Logs were to big to attach, find them here: https://tower.ohgnetworks.com/index.php/s/UCj5amzjQdQsE5C
From glusterfs/glusterd.log-20190407 I can see the following: [2019-04-02 22:03:45.520037] I [glusterd-utils.c:6301:glusterd_brick_start] 0-management: starting a fresh brick process for brick /v0/bricks/gv0 [2019-04-02 22:03:45.522039] I [rpc-clnt.c:1000:rpc_clnt_connection_init] 0-management: setting frame-timeout to 600 [2019-04-02 22:03:45.586328] C [MSGID: 106003] [glusterd-server-quorum.c:348:glusterd_do_volume_quorum_action] 0-management: Server quorum regained for volume gvOvirt.

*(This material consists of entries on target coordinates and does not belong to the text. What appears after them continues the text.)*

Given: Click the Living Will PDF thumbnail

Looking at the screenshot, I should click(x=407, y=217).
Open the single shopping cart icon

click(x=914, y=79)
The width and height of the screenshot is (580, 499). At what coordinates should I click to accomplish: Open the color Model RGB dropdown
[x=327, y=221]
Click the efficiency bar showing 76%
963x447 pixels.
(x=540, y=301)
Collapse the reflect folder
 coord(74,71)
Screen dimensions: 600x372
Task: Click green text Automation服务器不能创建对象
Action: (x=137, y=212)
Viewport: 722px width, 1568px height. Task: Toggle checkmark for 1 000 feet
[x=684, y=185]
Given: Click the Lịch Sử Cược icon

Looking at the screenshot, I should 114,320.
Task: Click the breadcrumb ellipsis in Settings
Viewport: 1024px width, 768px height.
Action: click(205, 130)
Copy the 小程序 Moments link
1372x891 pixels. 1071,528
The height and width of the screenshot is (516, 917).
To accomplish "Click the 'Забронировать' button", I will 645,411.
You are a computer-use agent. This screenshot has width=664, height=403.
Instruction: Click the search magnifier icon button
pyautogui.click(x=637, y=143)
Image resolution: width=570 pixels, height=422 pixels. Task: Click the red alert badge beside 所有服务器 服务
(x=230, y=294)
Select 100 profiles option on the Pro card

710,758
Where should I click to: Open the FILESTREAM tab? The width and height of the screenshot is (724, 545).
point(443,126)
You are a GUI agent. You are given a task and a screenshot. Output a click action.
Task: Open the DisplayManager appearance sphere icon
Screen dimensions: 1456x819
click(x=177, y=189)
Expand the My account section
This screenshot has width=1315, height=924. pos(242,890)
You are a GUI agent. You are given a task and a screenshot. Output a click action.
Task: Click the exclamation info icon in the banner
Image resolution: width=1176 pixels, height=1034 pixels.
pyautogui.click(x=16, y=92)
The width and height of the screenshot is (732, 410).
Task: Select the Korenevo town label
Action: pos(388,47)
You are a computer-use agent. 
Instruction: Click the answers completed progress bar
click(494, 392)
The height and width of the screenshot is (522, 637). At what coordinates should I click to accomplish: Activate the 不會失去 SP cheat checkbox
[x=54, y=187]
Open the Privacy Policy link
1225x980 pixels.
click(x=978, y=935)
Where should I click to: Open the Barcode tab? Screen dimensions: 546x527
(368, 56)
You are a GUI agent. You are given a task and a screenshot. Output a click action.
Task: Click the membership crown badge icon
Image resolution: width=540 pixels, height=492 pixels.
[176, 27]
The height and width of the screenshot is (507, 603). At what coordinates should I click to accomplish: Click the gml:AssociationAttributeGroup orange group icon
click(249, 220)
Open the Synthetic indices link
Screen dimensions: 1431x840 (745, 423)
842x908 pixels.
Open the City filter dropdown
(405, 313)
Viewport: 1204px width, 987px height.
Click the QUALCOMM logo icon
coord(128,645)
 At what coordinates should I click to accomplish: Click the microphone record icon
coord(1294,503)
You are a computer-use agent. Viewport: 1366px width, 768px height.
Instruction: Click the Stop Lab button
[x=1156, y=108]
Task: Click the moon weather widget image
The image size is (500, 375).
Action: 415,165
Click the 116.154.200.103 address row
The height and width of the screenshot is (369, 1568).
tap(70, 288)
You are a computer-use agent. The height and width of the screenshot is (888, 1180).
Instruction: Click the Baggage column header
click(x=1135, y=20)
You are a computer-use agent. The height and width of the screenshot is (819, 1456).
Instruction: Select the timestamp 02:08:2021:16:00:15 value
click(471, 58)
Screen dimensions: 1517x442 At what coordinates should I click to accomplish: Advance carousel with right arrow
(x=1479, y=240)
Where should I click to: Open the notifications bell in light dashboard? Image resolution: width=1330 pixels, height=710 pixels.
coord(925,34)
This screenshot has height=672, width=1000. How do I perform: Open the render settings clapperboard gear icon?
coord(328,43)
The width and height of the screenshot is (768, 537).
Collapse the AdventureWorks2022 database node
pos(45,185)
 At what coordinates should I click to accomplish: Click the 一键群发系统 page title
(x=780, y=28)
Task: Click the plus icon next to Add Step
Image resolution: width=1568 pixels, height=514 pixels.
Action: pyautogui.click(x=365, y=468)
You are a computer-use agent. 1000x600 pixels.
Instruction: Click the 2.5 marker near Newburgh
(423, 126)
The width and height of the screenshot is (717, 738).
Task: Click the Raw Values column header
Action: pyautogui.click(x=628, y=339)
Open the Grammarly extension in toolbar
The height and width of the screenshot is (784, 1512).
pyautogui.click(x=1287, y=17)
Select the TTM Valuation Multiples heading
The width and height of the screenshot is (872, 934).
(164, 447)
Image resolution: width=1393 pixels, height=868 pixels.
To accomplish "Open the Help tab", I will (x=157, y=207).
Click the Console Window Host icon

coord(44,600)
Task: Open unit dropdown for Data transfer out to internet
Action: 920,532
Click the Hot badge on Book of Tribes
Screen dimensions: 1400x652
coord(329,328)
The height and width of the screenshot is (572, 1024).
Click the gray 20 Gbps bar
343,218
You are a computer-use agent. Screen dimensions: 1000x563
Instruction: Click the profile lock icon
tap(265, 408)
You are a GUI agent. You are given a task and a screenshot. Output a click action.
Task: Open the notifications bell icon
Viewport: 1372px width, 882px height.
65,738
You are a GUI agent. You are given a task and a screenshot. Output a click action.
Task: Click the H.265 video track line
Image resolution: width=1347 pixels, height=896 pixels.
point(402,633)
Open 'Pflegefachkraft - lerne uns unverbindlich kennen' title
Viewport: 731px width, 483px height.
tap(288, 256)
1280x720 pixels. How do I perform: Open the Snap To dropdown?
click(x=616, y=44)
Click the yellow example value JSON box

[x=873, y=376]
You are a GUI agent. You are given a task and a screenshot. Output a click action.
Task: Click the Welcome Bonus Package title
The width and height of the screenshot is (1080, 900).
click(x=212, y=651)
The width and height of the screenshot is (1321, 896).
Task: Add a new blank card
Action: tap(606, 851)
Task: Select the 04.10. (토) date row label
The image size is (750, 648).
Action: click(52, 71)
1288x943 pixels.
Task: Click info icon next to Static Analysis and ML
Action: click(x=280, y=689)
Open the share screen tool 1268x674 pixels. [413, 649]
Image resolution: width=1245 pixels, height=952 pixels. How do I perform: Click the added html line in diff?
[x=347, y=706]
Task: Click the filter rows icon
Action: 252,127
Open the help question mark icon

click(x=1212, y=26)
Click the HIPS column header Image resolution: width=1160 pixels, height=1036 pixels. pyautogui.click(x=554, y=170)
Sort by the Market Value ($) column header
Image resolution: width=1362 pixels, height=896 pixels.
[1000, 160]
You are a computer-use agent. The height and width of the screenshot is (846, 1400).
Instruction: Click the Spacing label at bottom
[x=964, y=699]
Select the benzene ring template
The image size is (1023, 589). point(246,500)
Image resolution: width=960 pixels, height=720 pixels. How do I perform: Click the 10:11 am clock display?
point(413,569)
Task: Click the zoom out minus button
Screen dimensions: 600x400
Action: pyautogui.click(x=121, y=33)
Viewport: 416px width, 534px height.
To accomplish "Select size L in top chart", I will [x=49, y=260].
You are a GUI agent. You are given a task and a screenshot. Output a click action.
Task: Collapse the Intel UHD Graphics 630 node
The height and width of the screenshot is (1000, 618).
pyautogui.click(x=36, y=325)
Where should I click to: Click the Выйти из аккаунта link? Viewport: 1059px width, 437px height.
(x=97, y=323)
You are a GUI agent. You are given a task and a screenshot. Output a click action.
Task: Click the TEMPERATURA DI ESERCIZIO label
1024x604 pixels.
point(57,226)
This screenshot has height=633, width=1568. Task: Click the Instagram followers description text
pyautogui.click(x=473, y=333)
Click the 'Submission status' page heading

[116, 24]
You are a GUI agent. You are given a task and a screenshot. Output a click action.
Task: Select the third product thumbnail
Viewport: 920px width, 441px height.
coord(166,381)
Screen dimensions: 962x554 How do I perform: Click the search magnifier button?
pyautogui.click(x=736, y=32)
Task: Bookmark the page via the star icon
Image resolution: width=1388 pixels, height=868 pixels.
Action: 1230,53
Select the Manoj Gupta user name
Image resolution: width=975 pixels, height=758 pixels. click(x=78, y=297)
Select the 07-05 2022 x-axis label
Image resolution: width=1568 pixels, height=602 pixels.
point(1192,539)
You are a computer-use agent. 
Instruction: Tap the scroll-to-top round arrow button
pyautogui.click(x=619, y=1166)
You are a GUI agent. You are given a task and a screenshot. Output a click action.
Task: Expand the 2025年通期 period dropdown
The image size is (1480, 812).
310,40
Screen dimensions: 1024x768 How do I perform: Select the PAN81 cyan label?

Starting local bricks. [2019-04-02 22:03:45.586480] I [glusterd-utils.c:6214:glusterd_brick_start] 0-management: discovered already-running brick /v0/gbOvirt/b0 [2019-04-02 22:03:45.586495] I [MSGID: 106142] [glusterd-pmap.c:290:pmap_registry_bind] 0-pmap: adding brick /v0/gbOvirt/b0 on port 49157 [2019-04-02 22:03:45.586519] I [rpc-clnt.c:1000:rpc_clnt_connection_init] 0-management: setting frame-timeout to 600 [2019-04-02 22:03:45.662116] E [MSGID: 101012] [common-utils.c:4075:gf_is_service_running] 0-: Unable to read pidfile: /var/run/gluster/vols/gv0/boneyard-san-v0-bricks-gv0.pid [2019-04-02 22:03:45.662164] I [glusterd-utils.c:6301:glusterd_brick_start] 0-management: starting a fresh brick process for brick /v0/bricks/gv0 Which indicates that we attempted to start two processes for the same brick but this was with glusterfs-5.5 version which doesn't have the fix as mentioned in comment 2. Post this cluster has been upgraded to 6.0, I don't see such event. So this is already fixed and I am closing the bug.